Rows from a data source:
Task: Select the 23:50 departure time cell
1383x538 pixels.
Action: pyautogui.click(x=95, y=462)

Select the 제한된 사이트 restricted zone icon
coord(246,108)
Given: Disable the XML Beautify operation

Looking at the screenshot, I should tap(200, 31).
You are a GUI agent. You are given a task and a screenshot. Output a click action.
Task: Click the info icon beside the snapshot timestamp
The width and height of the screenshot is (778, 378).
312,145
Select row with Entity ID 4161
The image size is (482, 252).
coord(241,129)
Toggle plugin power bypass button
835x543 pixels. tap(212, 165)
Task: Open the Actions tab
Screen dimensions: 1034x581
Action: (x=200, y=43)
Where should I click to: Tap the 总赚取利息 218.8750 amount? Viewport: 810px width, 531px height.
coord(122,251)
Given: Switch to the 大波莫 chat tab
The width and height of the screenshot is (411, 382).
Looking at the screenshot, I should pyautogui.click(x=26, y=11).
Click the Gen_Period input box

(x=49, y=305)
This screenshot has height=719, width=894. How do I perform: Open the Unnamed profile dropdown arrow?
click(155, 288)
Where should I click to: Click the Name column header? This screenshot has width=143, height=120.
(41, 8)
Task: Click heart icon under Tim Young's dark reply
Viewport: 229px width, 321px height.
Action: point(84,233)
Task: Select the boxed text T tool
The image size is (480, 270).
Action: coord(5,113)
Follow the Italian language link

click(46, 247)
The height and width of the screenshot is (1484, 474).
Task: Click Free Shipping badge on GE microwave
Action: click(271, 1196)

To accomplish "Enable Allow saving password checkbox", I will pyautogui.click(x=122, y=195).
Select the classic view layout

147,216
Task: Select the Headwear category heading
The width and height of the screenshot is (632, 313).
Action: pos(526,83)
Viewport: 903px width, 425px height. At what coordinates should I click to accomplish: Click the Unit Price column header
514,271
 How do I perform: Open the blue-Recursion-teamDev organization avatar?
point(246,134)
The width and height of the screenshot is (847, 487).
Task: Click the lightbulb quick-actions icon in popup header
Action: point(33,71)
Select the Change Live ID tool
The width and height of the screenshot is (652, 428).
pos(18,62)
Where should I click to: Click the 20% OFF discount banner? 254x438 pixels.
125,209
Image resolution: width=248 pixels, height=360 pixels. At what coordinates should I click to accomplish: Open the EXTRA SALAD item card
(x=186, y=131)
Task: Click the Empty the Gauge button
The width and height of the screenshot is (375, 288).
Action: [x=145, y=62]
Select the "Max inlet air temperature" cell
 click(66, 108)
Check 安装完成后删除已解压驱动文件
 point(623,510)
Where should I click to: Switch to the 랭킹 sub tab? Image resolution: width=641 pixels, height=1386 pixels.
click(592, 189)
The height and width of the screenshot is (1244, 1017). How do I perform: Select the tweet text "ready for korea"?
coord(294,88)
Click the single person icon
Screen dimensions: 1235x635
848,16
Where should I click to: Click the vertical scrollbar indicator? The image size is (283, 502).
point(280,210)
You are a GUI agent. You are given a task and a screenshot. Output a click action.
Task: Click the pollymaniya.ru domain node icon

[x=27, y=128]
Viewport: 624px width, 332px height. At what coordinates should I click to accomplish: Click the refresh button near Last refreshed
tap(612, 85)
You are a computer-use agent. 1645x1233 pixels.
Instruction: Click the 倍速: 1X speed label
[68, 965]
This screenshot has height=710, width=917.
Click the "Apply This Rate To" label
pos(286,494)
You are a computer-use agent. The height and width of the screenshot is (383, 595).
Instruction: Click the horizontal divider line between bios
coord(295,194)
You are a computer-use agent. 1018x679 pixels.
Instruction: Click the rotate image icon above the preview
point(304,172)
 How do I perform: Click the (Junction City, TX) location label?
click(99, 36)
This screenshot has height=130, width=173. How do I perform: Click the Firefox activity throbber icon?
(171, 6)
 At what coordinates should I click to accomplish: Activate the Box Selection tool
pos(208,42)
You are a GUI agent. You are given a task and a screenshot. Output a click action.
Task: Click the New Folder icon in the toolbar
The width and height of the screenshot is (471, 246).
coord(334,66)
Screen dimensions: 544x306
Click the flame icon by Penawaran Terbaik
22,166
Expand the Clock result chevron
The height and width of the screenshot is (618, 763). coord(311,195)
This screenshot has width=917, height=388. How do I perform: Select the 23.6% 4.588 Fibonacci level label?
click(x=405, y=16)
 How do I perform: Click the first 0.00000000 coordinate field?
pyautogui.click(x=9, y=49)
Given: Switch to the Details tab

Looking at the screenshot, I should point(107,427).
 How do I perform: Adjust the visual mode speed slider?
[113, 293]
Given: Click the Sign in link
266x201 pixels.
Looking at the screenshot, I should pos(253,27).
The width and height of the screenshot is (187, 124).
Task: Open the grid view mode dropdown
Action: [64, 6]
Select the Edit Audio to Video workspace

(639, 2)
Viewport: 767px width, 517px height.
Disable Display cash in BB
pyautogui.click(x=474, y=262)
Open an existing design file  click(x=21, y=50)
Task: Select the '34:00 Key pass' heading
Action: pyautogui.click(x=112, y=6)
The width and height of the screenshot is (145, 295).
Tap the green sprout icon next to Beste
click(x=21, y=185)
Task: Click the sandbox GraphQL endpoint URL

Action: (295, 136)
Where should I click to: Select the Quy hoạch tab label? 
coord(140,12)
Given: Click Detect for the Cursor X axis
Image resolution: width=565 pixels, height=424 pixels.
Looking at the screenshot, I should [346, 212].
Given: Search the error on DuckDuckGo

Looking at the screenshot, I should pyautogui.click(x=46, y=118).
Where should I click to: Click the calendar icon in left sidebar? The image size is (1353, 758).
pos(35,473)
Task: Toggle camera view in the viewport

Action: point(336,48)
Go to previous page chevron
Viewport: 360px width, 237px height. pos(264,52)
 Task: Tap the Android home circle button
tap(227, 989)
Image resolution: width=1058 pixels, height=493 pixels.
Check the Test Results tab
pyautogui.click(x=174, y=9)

- Task requirements: Return all of the rows above word for word, changing nothing.

- Written solution:
Task: Select the 23:50 departure time cell
1383x538 pixels.
Action: pyautogui.click(x=95, y=462)

Select the 제한된 사이트 restricted zone icon
coord(246,108)
Given: Disable the XML Beautify operation

Looking at the screenshot, I should tap(200, 31).
You are a GUI agent. You are given a task and a screenshot. Output a click action.
Task: Click the info icon beside the snapshot timestamp
The width and height of the screenshot is (778, 378).
312,145
Select row with Entity ID 4161
The image size is (482, 252).
coord(241,129)
Toggle plugin power bypass button
835x543 pixels. tap(212, 165)
Task: Open the Actions tab
Screen dimensions: 1034x581
Action: (x=200, y=43)
Where should I click to: Tap the 总赚取利息 218.8750 amount? Viewport: 810px width, 531px height.
coord(122,251)
Given: Switch to the 大波莫 chat tab
The width and height of the screenshot is (411, 382).
Looking at the screenshot, I should pyautogui.click(x=26, y=11).
Click the Gen_Period input box

(x=49, y=305)
This screenshot has height=719, width=894. How do I perform: Open the Unnamed profile dropdown arrow?
click(155, 288)
Where should I click to: Click the Name column header? This screenshot has width=143, height=120.
(41, 8)
Task: Click heart icon under Tim Young's dark reply
Viewport: 229px width, 321px height.
Action: point(84,233)
Task: Select the boxed text T tool
The image size is (480, 270).
Action: coord(5,113)
Follow the Italian language link

click(46, 247)
The height and width of the screenshot is (1484, 474).
Task: Click Free Shipping badge on GE microwave
Action: click(271, 1196)

To accomplish "Enable Allow saving password checkbox", I will pyautogui.click(x=122, y=195).
Select the classic view layout

147,216
Task: Select the Headwear category heading
The width and height of the screenshot is (632, 313).
Action: pos(526,83)
Viewport: 903px width, 425px height. At what coordinates should I click to accomplish: Click the Unit Price column header
514,271
 How do I perform: Open the blue-Recursion-teamDev organization avatar?
point(246,134)
The width and height of the screenshot is (847, 487).
Task: Click the lightbulb quick-actions icon in popup header
Action: point(33,71)
Select the Change Live ID tool
The width and height of the screenshot is (652, 428).
pos(18,62)
Where should I click to: Click the 20% OFF discount banner? 254x438 pixels.
125,209
Image resolution: width=248 pixels, height=360 pixels. At what coordinates should I click to accomplish: Open the EXTRA SALAD item card
(x=186, y=131)
Task: Click the Empty the Gauge button
The width and height of the screenshot is (375, 288).
Action: [x=145, y=62]
Select the "Max inlet air temperature" cell
 click(66, 108)
Check 安装完成后删除已解压驱动文件
 point(623,510)
Where should I click to: Switch to the 랭킹 sub tab? Image resolution: width=641 pixels, height=1386 pixels.
click(592, 189)
The height and width of the screenshot is (1244, 1017). How do I perform: Select the tweet text "ready for korea"?
coord(294,88)
Click the single person icon
Screen dimensions: 1235x635
848,16
Where should I click to: Click the vertical scrollbar indicator? The image size is (283, 502).
point(280,210)
You are a GUI agent. You are given a task and a screenshot. Output a click action.
Task: Click the pollymaniya.ru domain node icon

[x=27, y=128]
Viewport: 624px width, 332px height. At what coordinates should I click to accomplish: Click the refresh button near Last refreshed
tap(612, 85)
You are a computer-use agent. 1645x1233 pixels.
Instruction: Click the 倍速: 1X speed label
[68, 965]
This screenshot has height=710, width=917.
Click the "Apply This Rate To" label
pos(286,494)
You are a computer-use agent. The height and width of the screenshot is (383, 595).
Instruction: Click the horizontal divider line between bios
coord(295,194)
You are a computer-use agent. 1018x679 pixels.
Instruction: Click the rotate image icon above the preview
point(304,172)
 How do I perform: Click the (Junction City, TX) location label?
click(99, 36)
This screenshot has height=130, width=173. How do I perform: Click the Firefox activity throbber icon?
(171, 6)
 At what coordinates should I click to accomplish: Activate the Box Selection tool
pos(208,42)
You are a GUI agent. You are given a task and a screenshot. Output a click action.
Task: Click the New Folder icon in the toolbar
The width and height of the screenshot is (471, 246).
coord(334,66)
Screen dimensions: 544x306
Click the flame icon by Penawaran Terbaik
22,166
Expand the Clock result chevron
The height and width of the screenshot is (618, 763). coord(311,195)
This screenshot has width=917, height=388. How do I perform: Select the 23.6% 4.588 Fibonacci level label?
click(x=405, y=16)
 How do I perform: Click the first 0.00000000 coordinate field?
pyautogui.click(x=9, y=49)
Given: Switch to the Details tab

Looking at the screenshot, I should point(107,427).
 How do I perform: Adjust the visual mode speed slider?
[113, 293]
Given: Click the Sign in link
266x201 pixels.
Looking at the screenshot, I should pos(253,27).
The width and height of the screenshot is (187, 124).
Task: Open the grid view mode dropdown
Action: [64, 6]
Select the Edit Audio to Video workspace

(639, 2)
Viewport: 767px width, 517px height.
Disable Display cash in BB
pyautogui.click(x=474, y=262)
Open an existing design file  click(x=21, y=50)
Task: Select the '34:00 Key pass' heading
Action: pyautogui.click(x=112, y=6)
The width and height of the screenshot is (145, 295).
Tap the green sprout icon next to Beste
click(x=21, y=185)
Task: Click the sandbox GraphQL endpoint URL

Action: (295, 136)
Where should I click to: Select the Quy hoạch tab label? 
coord(140,12)
Given: Click Detect for the Cursor X axis
Image resolution: width=565 pixels, height=424 pixels.
Looking at the screenshot, I should [346, 212].
Given: Search the error on DuckDuckGo

Looking at the screenshot, I should pyautogui.click(x=46, y=118).
Where should I click to: Click the calendar icon in left sidebar? The image size is (1353, 758).
pos(35,473)
Task: Toggle camera view in the viewport

Action: point(336,48)
Go to previous page chevron
Viewport: 360px width, 237px height. pos(264,52)
 Task: Tap the Android home circle button
tap(227, 989)
Image resolution: width=1058 pixels, height=493 pixels.
Check the Test Results tab
pyautogui.click(x=174, y=9)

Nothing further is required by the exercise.